Submitted by 1azytux t3_11nl766 in MachineLearning

Hi everyone,

I'm interested in learning more about recent advances in multimodal models, particularly chain of thoughts models. I'm curious to know what people working in this field are most excited about and what ideas and papers have inspired them.

Specifically, I'm interested in learning about:

  • The latest research on multimodal models, especially chain of thoughts models
  • The challenges that researchers are currently facing when developing these models
  • How researchers are addressing these challenges
  • What researchers are most excited about when it comes to the potential applications of these models

If you work on multimodal models, I'd love to hear your thoughts and insights. What papers have been particularly inspiring or influential? What challenges are you currently facing, and how are you addressing them? What are you most excited about when it comes to the future of multimodal models?

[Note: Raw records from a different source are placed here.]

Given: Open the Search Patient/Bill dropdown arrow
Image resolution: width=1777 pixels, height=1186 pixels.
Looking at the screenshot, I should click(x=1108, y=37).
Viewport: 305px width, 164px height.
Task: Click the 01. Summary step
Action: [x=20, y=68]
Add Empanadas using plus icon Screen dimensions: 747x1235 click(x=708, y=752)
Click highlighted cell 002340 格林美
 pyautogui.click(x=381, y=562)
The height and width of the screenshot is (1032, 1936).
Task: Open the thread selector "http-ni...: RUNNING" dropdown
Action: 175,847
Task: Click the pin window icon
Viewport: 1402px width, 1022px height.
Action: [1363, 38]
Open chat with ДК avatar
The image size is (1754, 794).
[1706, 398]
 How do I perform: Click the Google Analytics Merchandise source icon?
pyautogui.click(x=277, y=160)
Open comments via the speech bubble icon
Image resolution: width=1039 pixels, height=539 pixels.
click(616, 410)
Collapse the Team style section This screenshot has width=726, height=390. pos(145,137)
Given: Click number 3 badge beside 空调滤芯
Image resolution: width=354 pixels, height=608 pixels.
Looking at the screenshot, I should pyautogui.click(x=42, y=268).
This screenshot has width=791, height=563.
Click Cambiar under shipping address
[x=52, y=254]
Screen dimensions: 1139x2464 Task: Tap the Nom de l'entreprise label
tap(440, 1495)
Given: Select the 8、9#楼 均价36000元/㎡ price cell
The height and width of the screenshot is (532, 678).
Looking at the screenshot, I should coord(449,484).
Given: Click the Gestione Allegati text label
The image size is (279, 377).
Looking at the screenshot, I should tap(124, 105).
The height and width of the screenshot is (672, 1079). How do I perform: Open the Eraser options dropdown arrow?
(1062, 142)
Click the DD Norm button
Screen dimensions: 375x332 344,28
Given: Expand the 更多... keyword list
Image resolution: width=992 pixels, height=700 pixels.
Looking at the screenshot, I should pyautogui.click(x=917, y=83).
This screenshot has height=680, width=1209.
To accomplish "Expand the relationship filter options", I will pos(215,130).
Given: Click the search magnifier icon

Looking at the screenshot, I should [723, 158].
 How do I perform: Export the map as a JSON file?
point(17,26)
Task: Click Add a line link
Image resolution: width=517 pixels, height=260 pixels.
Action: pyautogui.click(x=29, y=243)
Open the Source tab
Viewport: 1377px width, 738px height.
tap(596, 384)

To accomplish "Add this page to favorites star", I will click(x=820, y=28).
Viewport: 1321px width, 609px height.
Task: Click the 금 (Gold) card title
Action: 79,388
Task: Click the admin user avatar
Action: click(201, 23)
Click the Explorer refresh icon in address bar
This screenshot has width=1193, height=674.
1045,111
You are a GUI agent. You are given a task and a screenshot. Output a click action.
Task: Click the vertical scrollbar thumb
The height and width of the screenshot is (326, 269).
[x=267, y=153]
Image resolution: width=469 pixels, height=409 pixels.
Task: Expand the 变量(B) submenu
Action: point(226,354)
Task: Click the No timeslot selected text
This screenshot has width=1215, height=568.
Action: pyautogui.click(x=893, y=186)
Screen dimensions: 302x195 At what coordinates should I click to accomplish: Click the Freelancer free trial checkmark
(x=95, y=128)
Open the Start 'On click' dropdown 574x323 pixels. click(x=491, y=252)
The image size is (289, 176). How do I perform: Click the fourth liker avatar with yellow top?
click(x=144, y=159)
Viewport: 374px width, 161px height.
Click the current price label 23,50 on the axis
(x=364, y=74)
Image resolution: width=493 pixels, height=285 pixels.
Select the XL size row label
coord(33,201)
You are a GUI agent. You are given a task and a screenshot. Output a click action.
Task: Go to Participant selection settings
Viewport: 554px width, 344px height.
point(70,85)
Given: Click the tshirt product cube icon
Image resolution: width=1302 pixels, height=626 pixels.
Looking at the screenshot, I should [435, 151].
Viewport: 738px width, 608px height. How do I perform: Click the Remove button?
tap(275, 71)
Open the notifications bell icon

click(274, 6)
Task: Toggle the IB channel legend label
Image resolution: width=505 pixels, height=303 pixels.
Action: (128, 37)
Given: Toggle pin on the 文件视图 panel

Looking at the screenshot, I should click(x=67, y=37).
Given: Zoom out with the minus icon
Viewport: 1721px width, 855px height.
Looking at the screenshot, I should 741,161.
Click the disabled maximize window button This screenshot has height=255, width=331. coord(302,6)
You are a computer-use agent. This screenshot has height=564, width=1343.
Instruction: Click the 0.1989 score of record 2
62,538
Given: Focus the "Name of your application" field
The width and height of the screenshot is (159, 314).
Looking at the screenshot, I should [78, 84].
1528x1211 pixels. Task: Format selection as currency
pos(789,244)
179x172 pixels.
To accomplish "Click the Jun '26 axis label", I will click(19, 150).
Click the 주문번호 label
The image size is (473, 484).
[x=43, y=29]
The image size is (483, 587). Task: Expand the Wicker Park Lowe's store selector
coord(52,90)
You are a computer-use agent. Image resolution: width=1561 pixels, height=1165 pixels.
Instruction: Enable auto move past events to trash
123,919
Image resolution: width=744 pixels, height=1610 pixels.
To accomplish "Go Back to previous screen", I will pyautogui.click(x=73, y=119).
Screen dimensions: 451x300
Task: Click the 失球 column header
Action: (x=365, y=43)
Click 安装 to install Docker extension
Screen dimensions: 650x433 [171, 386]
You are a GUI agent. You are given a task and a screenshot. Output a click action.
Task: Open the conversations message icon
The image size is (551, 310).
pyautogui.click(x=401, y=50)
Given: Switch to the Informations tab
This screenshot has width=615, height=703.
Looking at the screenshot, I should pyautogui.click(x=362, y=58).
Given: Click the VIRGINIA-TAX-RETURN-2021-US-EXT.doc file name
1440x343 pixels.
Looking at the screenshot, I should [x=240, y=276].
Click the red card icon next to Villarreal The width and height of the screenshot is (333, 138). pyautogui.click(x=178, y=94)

Thank you in advance for your responses :)



You must log in or register to comment.

aozorahime t1_jd26b23 wrote

is it similar to multi modal deep learning? because this is what I am currently studying. you can check this paper for a brief explanation
for chain of thought models, could you elaborate about this?


1azytux OP t1_jd2ho88 wrote

i'm looking for ideas based on the papers given :
- Learn to Explain: Multimodal Reasoning via Thought Chains for Science Question Answering

- Multimodal Chain-of-Thought Reasoning in Language Models

and such .. with general chain of thought idea for language can be looked at this paper.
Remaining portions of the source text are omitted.